Jordan’s King Abdullah is pressing diplomacy separately with Palestinian and Israeli leaders in a bid to prevent a repeat of last year’s Ramadan violence between Israel and Gaza. The monarch meets Israel’s president, Isaac Herzog, on Wednesday, the first official visit by an Israeli head of state to Jordan. It comes as Israel deals with a fresh wave of deadly violence, including an attack in a Tel Aviv suburb Tuesday that left at least five dead.

Israel is already on high alert following a series of deadly attacks over the past week and there is concern about an outbreak of violence in the Palestinian territories.

Jordanian analyst Amer Sabaileh told VOA that King Abdullah is concerned about security and stability in the territories, particularly the West Bank, where tensions are rising as Ramadan approaches this weekend.

Sabaileh is a non-resident fellow at the Washington-based Stinson Center.

“The main challenge today for Jordan is to avoid any turmoil or kind of destabilization in the West Bank because most of the reports are talking about an escalation of violence. One of the major issues for Jordan is to contain the situation in the West Bank, to avoid any kind of falling into chaos at this stage. It requires flexible diplomacy with everybody. It comes at a moment when Jordan started to have an open relationship with the Israelis, to communicate openly with the Israeli officials. This means for Jordan a new opportunity as well to influence the internal scene in the Palestinian territories,” said Sabaileh.

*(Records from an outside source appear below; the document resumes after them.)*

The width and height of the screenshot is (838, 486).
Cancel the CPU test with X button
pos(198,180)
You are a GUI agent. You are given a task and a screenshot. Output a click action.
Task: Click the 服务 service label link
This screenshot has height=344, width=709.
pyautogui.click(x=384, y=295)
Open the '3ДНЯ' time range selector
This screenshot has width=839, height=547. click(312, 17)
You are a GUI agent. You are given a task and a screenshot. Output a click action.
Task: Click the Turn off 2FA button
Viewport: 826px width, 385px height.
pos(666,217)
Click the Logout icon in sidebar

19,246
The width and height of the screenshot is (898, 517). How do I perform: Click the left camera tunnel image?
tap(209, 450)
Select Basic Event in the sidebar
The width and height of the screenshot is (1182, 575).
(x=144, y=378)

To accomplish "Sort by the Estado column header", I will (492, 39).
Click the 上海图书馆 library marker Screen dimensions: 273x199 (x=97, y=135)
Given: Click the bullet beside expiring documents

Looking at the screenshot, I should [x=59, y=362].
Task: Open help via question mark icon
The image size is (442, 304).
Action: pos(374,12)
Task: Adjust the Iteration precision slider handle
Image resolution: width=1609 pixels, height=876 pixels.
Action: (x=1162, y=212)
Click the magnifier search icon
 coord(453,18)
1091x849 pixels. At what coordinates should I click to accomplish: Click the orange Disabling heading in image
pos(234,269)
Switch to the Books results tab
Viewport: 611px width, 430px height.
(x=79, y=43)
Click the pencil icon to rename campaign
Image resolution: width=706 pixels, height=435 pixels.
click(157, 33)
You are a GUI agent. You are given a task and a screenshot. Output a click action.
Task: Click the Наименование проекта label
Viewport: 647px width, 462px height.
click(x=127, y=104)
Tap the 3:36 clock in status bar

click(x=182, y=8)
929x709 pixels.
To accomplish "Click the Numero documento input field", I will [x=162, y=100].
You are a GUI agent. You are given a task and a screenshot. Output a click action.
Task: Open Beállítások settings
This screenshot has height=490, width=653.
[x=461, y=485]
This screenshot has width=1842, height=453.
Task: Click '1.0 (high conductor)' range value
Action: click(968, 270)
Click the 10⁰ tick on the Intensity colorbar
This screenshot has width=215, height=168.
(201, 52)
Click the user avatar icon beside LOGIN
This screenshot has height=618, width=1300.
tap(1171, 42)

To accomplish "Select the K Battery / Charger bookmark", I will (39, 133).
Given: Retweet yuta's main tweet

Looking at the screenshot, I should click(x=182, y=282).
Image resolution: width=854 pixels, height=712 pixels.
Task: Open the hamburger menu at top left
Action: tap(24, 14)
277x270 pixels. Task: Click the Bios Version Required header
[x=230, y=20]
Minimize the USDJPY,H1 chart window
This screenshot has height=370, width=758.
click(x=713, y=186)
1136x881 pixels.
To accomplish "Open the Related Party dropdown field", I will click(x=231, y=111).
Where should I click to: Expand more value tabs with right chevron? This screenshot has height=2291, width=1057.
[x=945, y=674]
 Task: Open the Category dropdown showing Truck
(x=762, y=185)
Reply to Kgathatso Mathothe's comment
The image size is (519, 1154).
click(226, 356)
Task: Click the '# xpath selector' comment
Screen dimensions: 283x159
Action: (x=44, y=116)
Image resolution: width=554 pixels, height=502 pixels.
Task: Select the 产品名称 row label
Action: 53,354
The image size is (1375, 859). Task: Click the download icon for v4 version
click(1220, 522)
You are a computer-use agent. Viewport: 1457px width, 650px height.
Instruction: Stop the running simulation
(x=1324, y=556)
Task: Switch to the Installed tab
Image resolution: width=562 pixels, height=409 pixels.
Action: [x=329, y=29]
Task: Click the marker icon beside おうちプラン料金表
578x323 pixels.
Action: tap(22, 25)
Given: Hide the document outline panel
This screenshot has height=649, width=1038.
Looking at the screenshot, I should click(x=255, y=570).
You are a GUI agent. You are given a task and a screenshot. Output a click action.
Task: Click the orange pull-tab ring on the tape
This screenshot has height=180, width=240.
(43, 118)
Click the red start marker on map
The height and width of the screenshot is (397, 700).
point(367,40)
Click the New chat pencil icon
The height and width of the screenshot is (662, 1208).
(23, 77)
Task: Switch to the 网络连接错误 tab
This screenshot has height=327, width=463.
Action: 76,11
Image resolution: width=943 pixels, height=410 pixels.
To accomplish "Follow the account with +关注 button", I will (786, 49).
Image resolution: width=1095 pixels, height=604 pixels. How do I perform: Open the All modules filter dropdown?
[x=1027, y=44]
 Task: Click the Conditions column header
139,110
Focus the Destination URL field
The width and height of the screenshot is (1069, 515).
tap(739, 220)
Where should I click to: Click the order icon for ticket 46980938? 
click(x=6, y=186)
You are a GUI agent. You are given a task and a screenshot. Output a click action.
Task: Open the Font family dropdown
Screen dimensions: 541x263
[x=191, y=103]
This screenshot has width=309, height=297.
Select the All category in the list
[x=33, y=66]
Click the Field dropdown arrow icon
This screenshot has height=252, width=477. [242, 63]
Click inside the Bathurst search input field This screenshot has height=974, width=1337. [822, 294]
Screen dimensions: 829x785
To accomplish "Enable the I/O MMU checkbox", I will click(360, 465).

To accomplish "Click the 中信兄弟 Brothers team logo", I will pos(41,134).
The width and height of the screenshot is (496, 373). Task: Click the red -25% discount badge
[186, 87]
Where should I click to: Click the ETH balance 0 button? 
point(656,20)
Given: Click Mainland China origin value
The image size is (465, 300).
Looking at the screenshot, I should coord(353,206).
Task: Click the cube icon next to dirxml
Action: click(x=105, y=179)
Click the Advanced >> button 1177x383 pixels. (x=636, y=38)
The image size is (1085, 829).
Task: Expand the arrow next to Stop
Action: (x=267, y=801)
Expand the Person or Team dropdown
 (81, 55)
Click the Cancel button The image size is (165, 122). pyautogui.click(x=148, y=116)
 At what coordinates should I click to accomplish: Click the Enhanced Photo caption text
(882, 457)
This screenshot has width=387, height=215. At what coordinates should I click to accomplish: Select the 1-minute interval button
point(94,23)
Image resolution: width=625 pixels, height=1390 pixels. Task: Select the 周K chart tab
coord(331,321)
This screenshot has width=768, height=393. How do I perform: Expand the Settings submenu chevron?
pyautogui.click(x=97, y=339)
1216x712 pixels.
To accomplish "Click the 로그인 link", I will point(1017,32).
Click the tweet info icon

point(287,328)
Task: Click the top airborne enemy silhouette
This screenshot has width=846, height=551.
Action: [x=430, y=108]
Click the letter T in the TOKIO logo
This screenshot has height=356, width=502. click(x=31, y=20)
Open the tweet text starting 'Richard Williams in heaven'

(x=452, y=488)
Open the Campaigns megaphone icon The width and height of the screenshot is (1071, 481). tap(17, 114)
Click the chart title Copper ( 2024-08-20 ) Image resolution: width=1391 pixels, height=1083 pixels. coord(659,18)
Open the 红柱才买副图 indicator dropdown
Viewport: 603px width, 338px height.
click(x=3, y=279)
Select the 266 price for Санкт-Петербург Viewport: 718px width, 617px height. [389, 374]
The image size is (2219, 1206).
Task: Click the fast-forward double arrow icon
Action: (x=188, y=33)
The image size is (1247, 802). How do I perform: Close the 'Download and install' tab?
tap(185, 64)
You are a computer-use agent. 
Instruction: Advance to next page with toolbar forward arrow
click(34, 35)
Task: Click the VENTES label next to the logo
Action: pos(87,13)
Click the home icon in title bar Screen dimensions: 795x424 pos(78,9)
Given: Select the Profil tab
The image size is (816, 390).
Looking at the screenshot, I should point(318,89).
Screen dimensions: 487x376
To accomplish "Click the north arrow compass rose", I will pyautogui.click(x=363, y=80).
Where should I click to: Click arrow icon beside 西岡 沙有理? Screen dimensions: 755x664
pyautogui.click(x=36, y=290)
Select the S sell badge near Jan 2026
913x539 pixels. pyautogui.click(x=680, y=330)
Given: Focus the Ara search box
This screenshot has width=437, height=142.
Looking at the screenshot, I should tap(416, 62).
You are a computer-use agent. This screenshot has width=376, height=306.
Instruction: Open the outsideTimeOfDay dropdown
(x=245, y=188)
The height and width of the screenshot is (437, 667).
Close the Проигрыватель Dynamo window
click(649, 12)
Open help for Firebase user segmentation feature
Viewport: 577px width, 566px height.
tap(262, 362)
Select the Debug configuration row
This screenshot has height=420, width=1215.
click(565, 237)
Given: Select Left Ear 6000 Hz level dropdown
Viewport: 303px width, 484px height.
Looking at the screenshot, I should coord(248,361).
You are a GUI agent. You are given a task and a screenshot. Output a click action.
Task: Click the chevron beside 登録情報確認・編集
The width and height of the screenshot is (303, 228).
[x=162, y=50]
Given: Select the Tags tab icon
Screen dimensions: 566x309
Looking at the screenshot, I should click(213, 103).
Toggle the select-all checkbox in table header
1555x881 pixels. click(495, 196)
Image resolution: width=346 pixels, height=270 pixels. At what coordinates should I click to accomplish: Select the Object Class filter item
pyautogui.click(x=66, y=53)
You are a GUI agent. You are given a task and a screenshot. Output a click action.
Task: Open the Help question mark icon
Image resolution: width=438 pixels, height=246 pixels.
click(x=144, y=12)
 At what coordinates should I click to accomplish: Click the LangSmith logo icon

April is a sensitive period when Ramadan, Passover and Easter converge. The conjunction of the religious holidays last year saw tensions sparked in Jerusalem, an 11-day war erupt between Israel and Gaza, and ethnic Israeli-Arab violence.

Security fears in Israel are mounting after three deadly attacks in which at least 11 people were killed within a week. Two attacks were carried out by Israeli Arabs inspired by Islamic State and the other by a Palestinian gunman. Concerns are rising of more attacks or an outbreak of intercommunal violence.

Israeli Prime Minister Naftali Bennett said the country was “facing a wave of terrorism.”

Palestinian militant groups Hamas and Islamic Jihad recently called for stepped up attacks in the West Bank and Jerusalem. Palestinian officials have repeatedly warned that the West Bank was on the verge of “exploding.”

“We’ve seen significant tension in Jerusalem, which hasn’t died down since the last line of conflict,” International Crisis Group analyst Tahani Mustafa told the Saudi Arab News newspaper. “It only makes sense for Jordan to try and intervene in some way to quell tensions,” he said.

King Abdullah and Israeli Defense Minister Benny Gantz agreed on the need to preserve freedom of worship in Jerusalem and the West Bank and the importance of security coordination during the religious festivals. Jordan is the custodian of Jerusalem’s Muslim and Christian holy sites under a 1994 peace treaty with Israel.

The king and Israeli President Isaac Herzog say they are tackling the issues while seeking to deepen ties and maintain regional security.